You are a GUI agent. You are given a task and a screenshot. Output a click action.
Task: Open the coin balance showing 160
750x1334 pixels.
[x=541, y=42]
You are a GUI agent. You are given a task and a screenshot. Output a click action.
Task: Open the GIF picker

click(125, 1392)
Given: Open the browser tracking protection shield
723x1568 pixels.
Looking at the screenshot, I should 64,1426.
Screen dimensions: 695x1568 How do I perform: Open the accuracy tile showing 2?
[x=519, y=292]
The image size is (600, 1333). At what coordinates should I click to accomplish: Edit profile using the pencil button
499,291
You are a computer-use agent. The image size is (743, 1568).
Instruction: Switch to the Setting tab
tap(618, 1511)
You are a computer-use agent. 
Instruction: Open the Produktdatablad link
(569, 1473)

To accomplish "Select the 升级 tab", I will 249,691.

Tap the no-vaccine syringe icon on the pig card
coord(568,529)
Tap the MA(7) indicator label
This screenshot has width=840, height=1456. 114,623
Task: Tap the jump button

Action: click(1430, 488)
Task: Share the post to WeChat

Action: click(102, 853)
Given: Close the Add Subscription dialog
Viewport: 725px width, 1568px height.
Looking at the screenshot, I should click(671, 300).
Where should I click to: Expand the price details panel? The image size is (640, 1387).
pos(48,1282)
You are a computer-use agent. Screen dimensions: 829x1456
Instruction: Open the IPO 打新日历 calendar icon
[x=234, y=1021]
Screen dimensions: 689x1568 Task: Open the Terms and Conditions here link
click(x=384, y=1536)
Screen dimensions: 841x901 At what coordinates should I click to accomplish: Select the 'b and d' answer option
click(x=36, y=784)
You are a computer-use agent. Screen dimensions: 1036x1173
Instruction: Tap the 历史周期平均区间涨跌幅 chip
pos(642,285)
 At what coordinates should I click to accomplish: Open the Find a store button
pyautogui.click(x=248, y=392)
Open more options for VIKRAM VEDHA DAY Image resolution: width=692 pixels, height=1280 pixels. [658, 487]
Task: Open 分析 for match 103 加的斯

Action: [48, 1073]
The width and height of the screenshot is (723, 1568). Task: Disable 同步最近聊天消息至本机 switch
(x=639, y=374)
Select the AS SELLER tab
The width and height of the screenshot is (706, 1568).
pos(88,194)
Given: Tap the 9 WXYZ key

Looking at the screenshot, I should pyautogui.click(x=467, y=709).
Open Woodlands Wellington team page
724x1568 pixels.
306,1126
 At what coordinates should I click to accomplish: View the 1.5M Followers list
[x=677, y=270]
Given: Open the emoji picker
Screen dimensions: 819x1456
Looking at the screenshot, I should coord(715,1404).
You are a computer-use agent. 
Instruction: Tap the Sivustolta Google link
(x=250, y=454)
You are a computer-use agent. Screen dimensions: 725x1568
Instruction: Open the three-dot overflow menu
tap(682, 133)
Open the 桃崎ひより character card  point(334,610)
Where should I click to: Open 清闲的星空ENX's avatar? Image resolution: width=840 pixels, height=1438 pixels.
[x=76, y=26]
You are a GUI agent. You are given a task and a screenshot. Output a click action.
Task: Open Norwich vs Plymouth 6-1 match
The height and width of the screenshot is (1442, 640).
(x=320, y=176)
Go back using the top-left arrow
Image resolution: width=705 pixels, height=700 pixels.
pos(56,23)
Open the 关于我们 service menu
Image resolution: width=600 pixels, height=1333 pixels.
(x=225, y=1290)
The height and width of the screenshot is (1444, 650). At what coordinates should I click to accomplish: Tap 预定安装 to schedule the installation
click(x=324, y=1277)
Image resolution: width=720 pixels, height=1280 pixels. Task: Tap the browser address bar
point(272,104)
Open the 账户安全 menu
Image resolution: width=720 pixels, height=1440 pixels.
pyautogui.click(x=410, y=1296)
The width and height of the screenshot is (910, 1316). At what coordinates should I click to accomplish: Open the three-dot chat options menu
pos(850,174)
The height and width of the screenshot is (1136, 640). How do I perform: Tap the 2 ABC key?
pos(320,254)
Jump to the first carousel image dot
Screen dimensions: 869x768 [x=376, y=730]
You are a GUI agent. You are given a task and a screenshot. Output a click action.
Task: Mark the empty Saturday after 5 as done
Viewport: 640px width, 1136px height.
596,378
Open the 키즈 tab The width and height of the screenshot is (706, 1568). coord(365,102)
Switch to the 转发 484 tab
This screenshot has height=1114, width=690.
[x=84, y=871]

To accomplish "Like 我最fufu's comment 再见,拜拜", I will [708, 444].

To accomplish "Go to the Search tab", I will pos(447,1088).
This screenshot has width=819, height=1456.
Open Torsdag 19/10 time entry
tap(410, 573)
━━━━━━━━━━━━━━━━━━━━
• What you should do: Could you copy out the material word for word, starting at the line that contains "Task: Open 分析 for match 103 加的斯" and ending at the line that contains "pyautogui.click(x=410, y=1296)", with both of those lines included?

• Task solution:
Task: Open 分析 for match 103 加的斯

Action: [48, 1073]
The width and height of the screenshot is (723, 1568). Task: Disable 同步最近聊天消息至本机 switch
(x=639, y=374)
Select the AS SELLER tab
The width and height of the screenshot is (706, 1568).
pos(88,194)
Given: Tap the 9 WXYZ key

Looking at the screenshot, I should pyautogui.click(x=467, y=709).
Open Woodlands Wellington team page
724x1568 pixels.
306,1126
 At what coordinates should I click to accomplish: View the 1.5M Followers list
[x=677, y=270]
Given: Open the emoji picker
Screen dimensions: 819x1456
Looking at the screenshot, I should coord(715,1404).
You are a computer-use agent. 
Instruction: Tap the Sivustolta Google link
(x=250, y=454)
You are a computer-use agent. Screen dimensions: 725x1568
Instruction: Open the three-dot overflow menu
tap(682, 133)
Open the 桃崎ひより character card  point(334,610)
Where should I click to: Open 清闲的星空ENX's avatar? Image resolution: width=840 pixels, height=1438 pixels.
[x=76, y=26]
You are a GUI agent. You are given a task and a screenshot. Output a click action.
Task: Open Norwich vs Plymouth 6-1 match
The height and width of the screenshot is (1442, 640).
(x=320, y=176)
Go back using the top-left arrow
Image resolution: width=705 pixels, height=700 pixels.
pos(56,23)
Open the 关于我们 service menu
Image resolution: width=600 pixels, height=1333 pixels.
(x=225, y=1290)
The height and width of the screenshot is (1444, 650). At what coordinates should I click to accomplish: Tap 预定安装 to schedule the installation
click(x=324, y=1277)
Image resolution: width=720 pixels, height=1280 pixels. Task: Tap the browser address bar
point(272,104)
Open the 账户安全 menu
Image resolution: width=720 pixels, height=1440 pixels.
pyautogui.click(x=410, y=1296)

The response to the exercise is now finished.